Original Article

The Relationship Between Vitamin D Gene Polymorphisms and the Diagnosis of Prostate Cancer in Patients with High Prostate-Specific Antigen Value

10.4274/uob.galenos.2020.1525

  • Murat Akgül
  • Nihal Üren
  • Ali Yaman
  • Özgür Baykan
  • Emel Ergül
  • Goncagül Haklar
  • İlker Tinay

Bull Urooncol 2020;19(4):191-195

Objective:

To investigate the effects of vitamin D levels and vitamin D receptor (VDR) BsmI, FokI, TaqI, and ApaI gene polymorphisms on prostate cancer (PCa) diagnosis in Turkish men with high prostate-specific antigen (PSA) levels during screening.

Materials and Methods:

Patients who were admitted to the outpatient clinic with elevated PSA levels and were scheduled for transrectal prostate biopsy were included. Patients diagnosed with PCa were divided into two groups of either localized disease (low/intermediate/high risk) or metastatic disease for subgroup analysis. The control group comprised patients whose biopsies revealed benign pathologies. Blood samples were collected from each patient after 12 hours of fasting before the prostate biopsy. Vitamin D levels and VDR gene polymorphisms were determined by ECLIA method and restriction fragment length polymorphism analysis, respectively.

Results:

A total of 77 patients (PCa, 39; benign, 38) were included in the study. The frequencies of BsmI, FokI, TaqI, and ApaI genotypes for PCa and benign groups were evaluated. Vitamin D deficiency was detected in 88.6% and 94.9% of the benign and PCa groups, respectively (p=0.176). The FokI Ff and BsmI bb genotypes, and FokI FF and BsmI Bb genotypes were found to be more common in the PCa and benign groups, respectively. ApaI Aa and TaqI Tt were found to be more frequent in both groups.
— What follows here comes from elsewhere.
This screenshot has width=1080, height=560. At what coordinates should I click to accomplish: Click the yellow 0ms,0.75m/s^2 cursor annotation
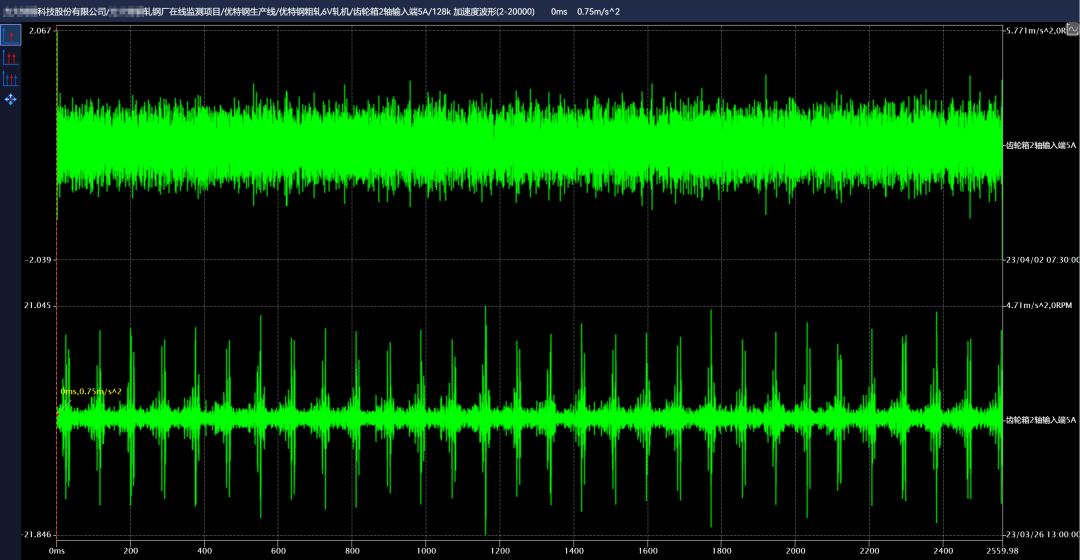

In patients with metastatic PCa; Bsml Bb genotype, Apal Aa genotype, and Taql Tt genotypes were found to be more common.

Conclusion:

Although Bsml Bb genotype, Apal Aa genotype, and Taql Tt genotypes were more commonly found in patients with metastatic PCa, further studies with increased sample sizes are needed to support this relationship in the Turkish PCa population.
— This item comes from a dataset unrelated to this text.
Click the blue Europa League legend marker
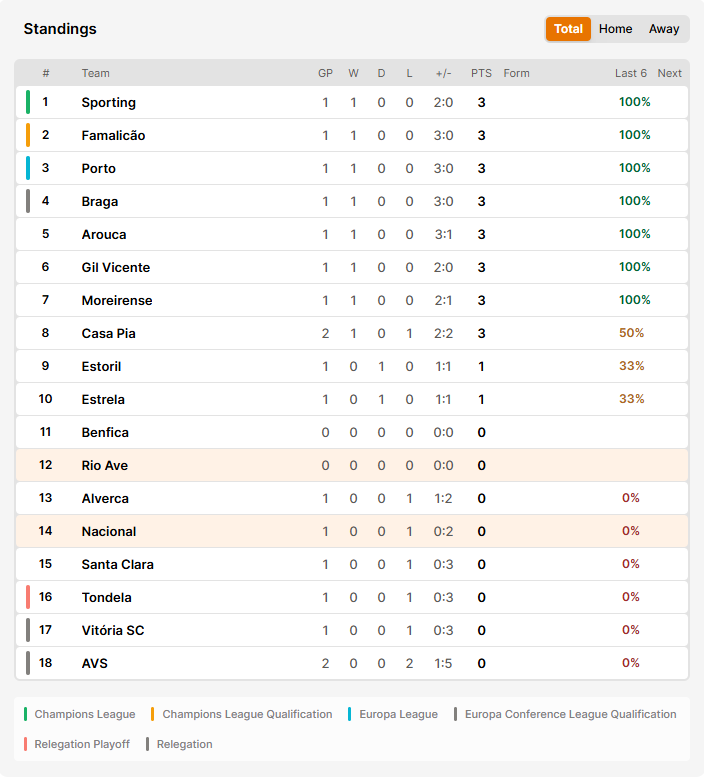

Keywords: Prostate cancer, vitamin D, gene polymorphism

Introduction

Globally, prostate cancer (PCa) is the 2nd most common cancer (13%) and 5th most common lethal malignancy (6.7%) in men per the GLOBOCAN data (1). Its etiology is multifactorial and includes factors like age, ethnicity, family history, environment, and genetic predisposition. Epidemiological evidence has suggested that low exposure to sunlight and vitamin D (vitD) deficiency may be one of the risk factors for PCa mortality (2). The active form of vitD inhibits the proliferation of human PCa cell lines in experimental studies (3). The anti-proliferative effect of vitD is regulated through a pathway involving vitamin D receptor (VDR), a member of the nuclear steroid hormone receptor family (4). The VDR gene is located on chromosome 12q12-q14. Some of the single-nucleotide polymorphisms (SNPs) of VDR gene are believed to be related with PCa. The most frequently studied SNPs are rs1544410 (BsmI), rs2228570 (FokI), rs731236 (TaqI), and rs7975232 (ApaI) polymorphisms (5).
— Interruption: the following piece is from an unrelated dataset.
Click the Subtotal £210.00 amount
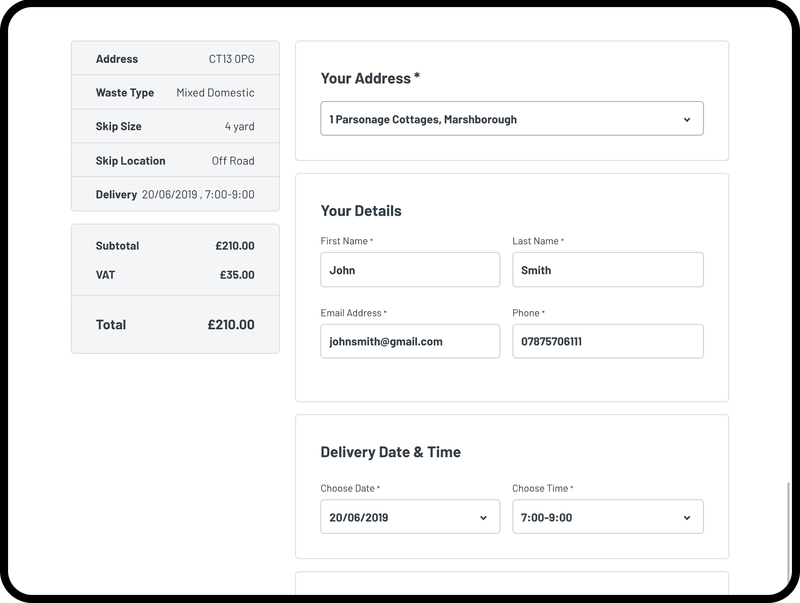[x=237, y=246]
Our aim was to investigate the effects of vitD levels and VDR gene polymorphisms (BsmI, FokI, TaqI, and ApaI) on PCa diagnosis in Turkish men with high prostate-specific antigen (PSA) levels during screening.


Materials and Methods

Blood samples of 77 patients who reported to our outpatient clinic with high PSA levels were examined. Only those patients who did not have a previous history of cancer were included. Additionally, the study was conducted during the winter months to avoid the fluctuations in vitD levels. PCa diagnosis was made by ultrasound guided multifocal prostate biopsy that is considered as the gold standard. Patients diagnosed with PCa were further grouped into those with localized disease (low/intermediate/high risk) or metastatic disease for subgroup analysis (6); while those without PCa comprised the benign group.

The collected blood samples were centrifuged at 1,300 x g for 10 minutes and kept at -20 °C to be analyzed for 25(OH)D levels that were determined using an HPLC method (Thermo Finnigan, Germany) and commercially produced 25(OH)D extraction kit, calibrator, and control sera (Zivak Technologies, Turkey). Average intra- and inter-assay coefficients of variation for the indicated reference ranges of 25(OH)D2 (24.6-80.7 ng/mL) and 25(OH)D3 (21.5-75.5 ng/mL) were below 5%, and both 25(OH)D2 and 25(OH)D3 demonstrated linear correlation up to 200 ng/mL.

Polymorphisms were analyzed by collecting 6 mL whole blood samples into EDTA containing tubes (Becton Dickinson, USA) and stored at -20 °C until the DNA isolation procedure was performed.

DNA isolation was performed using a salt (ammonium acetate) precipitation method (7), while for the determination of SNPs gene, polymerase chain reaction (PCR)-restriction fragment length polymorphism method was used.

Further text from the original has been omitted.